Повисшая пауза застала врасплох.

Сначала Тодороки думал, что Бакуго хотел выбраться отсюда, но чем дольше он жил и общался с ним, тем больше убеждался в том, что это было не так. Однако и понять, устраивала ли его жизнь в Трайтоне, Тодороки не мог. Будто он не испытывал дискомфорта от пребывания в четвертом, но все же что-то в его поведении не позволяло во всеуслышанье заявить, что претензий к его текущей жизни у него не возникало. Будто тот находился на двух полюсах, с одной стороны нейтрально относящийся к своему социальному статусу, а с другой тихо ненавидевший его.

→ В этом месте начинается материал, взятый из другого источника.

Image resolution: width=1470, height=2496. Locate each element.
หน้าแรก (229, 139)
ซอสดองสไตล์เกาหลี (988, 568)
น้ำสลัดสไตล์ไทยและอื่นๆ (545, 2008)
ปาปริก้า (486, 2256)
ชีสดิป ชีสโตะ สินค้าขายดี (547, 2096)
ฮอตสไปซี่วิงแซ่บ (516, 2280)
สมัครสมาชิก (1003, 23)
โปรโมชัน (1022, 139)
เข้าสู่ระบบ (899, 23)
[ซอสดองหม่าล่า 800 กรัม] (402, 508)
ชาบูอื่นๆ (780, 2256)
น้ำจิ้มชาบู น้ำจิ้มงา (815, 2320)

— Тодороки-и-и, оно не отравлено, — произнесла Ашидо, нарушившая молчание. Она, заметившая, что тот так и не притронулся к бутылке, указала на нее пальцем.

— Я не пью пиво, — ответил он, болтая бутылку.

— Ой, да брось, ничего не случится. — Замахал рукой Сэро.

— Ты только что заявил, что был в серой зоне. С твоих слов «ничего не случится» звучит крайне сомнительно, — усмехнулась Джиро, посматривая на небо.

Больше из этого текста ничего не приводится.